*Description of the task*. I need the lines below from the one with "706x397 pixels." down to the one with "Image resolution: width=782" reproduced exactly, both ends included, and nothing else.

[Records from a data collection]

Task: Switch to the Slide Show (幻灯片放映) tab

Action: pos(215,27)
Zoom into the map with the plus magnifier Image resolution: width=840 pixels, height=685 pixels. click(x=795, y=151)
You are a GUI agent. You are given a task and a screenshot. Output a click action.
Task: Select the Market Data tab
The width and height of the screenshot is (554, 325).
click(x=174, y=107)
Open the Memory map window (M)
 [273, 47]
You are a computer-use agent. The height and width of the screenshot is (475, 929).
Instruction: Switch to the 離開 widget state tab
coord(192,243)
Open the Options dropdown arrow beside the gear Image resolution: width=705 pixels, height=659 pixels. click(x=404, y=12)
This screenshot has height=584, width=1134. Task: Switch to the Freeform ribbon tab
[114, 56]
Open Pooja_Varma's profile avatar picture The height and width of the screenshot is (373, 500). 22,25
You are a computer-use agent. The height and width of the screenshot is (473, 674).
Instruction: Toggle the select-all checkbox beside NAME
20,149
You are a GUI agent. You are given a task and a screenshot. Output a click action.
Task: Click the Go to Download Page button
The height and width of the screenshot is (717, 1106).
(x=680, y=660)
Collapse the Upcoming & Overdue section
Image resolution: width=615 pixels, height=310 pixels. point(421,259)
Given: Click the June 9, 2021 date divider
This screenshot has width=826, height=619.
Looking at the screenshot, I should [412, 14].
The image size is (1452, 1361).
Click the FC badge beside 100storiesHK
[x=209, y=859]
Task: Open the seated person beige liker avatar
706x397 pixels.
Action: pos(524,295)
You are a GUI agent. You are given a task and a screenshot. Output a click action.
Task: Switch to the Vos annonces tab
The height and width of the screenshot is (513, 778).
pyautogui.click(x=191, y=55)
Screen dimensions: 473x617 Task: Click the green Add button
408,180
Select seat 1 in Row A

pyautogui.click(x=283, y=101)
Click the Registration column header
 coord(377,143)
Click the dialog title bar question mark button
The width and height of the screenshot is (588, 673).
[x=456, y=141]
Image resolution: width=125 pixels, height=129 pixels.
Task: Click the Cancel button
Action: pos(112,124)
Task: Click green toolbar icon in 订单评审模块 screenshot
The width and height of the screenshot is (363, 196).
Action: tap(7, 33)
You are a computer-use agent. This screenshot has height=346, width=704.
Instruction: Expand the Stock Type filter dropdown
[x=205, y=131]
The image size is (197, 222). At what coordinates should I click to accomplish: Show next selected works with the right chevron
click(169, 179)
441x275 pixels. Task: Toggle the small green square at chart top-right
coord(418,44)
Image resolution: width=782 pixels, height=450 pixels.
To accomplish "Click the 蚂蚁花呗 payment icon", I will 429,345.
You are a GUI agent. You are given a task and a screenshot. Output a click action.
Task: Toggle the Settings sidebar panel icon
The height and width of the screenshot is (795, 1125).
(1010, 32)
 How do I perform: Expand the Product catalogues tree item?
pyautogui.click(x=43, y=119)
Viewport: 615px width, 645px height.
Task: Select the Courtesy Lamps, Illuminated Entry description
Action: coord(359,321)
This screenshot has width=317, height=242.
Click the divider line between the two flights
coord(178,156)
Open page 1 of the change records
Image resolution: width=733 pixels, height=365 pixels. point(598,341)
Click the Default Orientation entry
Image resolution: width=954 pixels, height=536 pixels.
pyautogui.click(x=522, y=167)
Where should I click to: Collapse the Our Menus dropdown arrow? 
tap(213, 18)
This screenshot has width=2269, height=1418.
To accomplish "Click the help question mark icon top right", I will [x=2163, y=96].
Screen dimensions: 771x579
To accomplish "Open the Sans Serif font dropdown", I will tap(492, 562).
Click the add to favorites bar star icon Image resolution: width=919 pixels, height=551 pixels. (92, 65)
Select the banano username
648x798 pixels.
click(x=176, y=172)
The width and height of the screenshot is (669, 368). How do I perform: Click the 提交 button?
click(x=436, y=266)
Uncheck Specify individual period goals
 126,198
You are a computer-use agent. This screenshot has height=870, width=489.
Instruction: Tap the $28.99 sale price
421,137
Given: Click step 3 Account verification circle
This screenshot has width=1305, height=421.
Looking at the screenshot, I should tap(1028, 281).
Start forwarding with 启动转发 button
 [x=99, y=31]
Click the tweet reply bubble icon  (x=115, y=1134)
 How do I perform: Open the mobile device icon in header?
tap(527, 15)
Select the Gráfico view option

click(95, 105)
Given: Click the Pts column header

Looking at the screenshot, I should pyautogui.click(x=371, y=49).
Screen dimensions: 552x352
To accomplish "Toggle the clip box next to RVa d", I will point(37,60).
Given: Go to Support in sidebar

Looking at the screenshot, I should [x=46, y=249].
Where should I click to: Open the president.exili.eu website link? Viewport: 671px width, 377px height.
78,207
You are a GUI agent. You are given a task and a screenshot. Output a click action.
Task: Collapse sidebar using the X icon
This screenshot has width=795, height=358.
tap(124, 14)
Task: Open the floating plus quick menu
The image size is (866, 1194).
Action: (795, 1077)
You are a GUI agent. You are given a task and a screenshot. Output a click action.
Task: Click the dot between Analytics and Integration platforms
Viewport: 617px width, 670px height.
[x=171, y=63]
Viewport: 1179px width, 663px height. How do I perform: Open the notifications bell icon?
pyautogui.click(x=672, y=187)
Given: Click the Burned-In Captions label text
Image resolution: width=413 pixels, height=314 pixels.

*Answer to the exercise*.
706x397 pixels.
Action: pos(524,295)
You are a GUI agent. You are given a task and a screenshot. Output a click action.
Task: Switch to the Vos annonces tab
The height and width of the screenshot is (513, 778).
pyautogui.click(x=191, y=55)
Screen dimensions: 473x617 Task: Click the green Add button
408,180
Select seat 1 in Row A

pyautogui.click(x=283, y=101)
Click the Registration column header
 coord(377,143)
Click the dialog title bar question mark button
The width and height of the screenshot is (588, 673).
[x=456, y=141]
Image resolution: width=125 pixels, height=129 pixels.
Task: Click the Cancel button
Action: pos(112,124)
Task: Click green toolbar icon in 订单评审模块 screenshot
The width and height of the screenshot is (363, 196).
Action: tap(7, 33)
You are a computer-use agent. This screenshot has height=346, width=704.
Instruction: Expand the Stock Type filter dropdown
[x=205, y=131]
The image size is (197, 222). At what coordinates should I click to accomplish: Show next selected works with the right chevron
click(169, 179)
441x275 pixels. Task: Toggle the small green square at chart top-right
coord(418,44)
Image resolution: width=782 pixels, height=450 pixels.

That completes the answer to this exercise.